(Season of Mist, 2010)
by Paul Stephenson
I suppose that in the interests of full disclosure you should know going into this that I’m a raging homofanboy for all things Dillinger. Throughout their career, when people have fallen in and out of love with the many guises and forms that this band have put across I’ve been pretty equally enamoured of each and every thing they’ve done, up to and including the far poppier ‘Ire Works’, which the eagle eyed out there will remember I named as greatest album of the decade. So take from that what you will, but I was just as nervous as ever to hit play on my most anticipated album of the year.
But of course, from the moment ‘Farewell Mona Lisa’ kicks in, hurtling straight into the action at the sort of speed one normally associates with interstellar travel, there need have been no fears. Instantly recognisable as Dillinger, and yet fresh and yet again evolved from their previous sound, it starts off with admirably techy hardcore that calls to mind the ‘Irony is a Dead Scene’ ep, before crashing into a gigantic chorus, with Greg’s vocal range once again allowing the band to do pretty much whatever they want. When the double kick comes in at the end of the song, I actually giggled the first time I heard it, like a schoolboy who has been told a naughty joke.

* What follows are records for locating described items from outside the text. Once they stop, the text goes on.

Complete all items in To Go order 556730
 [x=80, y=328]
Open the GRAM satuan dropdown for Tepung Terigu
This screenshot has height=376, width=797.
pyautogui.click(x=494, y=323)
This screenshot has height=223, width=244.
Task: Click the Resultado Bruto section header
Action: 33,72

Stylistically this flits between the various stages of their career; second track ‘Good Neighbour’ could fit easily onto ‘Calculating Infinity‘, and third track ‘Gold Teeth On A Bum’ sounds like a prime cut from ‘Ire Works’. But while this recalls a lot of the highlights of their previous works, it never feels like a retread, and the energy here is far punkier than they have achieved in the past, something that personally I would put down to the new drumming brought by new drummer Billy Rymer. His drumming is suitably extravagant and insane at times (on ‘Endless Endings’ especially he actually pulls off time changes that will take your breath away) but he also has a heavier approach than the band’s previous sticksmen, and he recalls the gusto of the early years of hardcore. I bet he has a Black Flag tattoo.
While there are definitely moments of melody and the pop-nous they showed off to great success on ‘Ire Works’ this album is a lot heavier than its predecessor. In fact, at times it probably would take ‘Miss Machine’ out for a kicking as well. Having pulled back from the tech more and more over the last few albums, they have clearly rediscovered their taste for it. ‘Endless Endings’ with its ridiculous tempo changes, is probably as insane as anything else they have ever put down. But then it comes up against ‘Widower,’ (which features the piano skills of veteran Bowie alumnus Mike Garson, apparently) which has a chorus that the likes of Justin Timberlake would kill for the ability to write.
Throughout the rest of the album, this albums rises and falls in and out of genres with a consummate ease, and it has to be said that the work here by Tuttle, Rymer and Wienman is stellar throughout. One need only look at the likes of ‘Chinese Whispers’ (which has single written all over it) and the range of tones and moods it fits into its four minutes, or ‘I Wouldn’t If You Didn’t’ which starts off as probably the heaviest thing that anyone will write this year, before segueing into the best pop chorus you’ll hear this year. Honestly. Listen to it again this time next year and tell me if I was wrong. Or then there is closing track ‘Parasitic Twins’ which rounds thing off in a bewilderingly mellow and haunting way, replete with vocal harmonies and guitarist Jeff Tuttle doing the best impression of Maynard Keenan I’ve ever heard.
What has always been interesting about Dillinger is that they have never just been one thing. They play with convention, and the boundaries of their own capabilities, while remaining better at their core abilities than any other band. How many copyists have fallen by the wayside since they exploded onto the scene all those years back? Like Converge, they kept going at what they wanted to do, and as a result have matured into being the best at what they do, and when a band gets to that kind of place in their career, this is the kind of album they show themselves capable of creating. Mercurial, passionate, bonkers and brilliant. In other words, it’s Dillinger.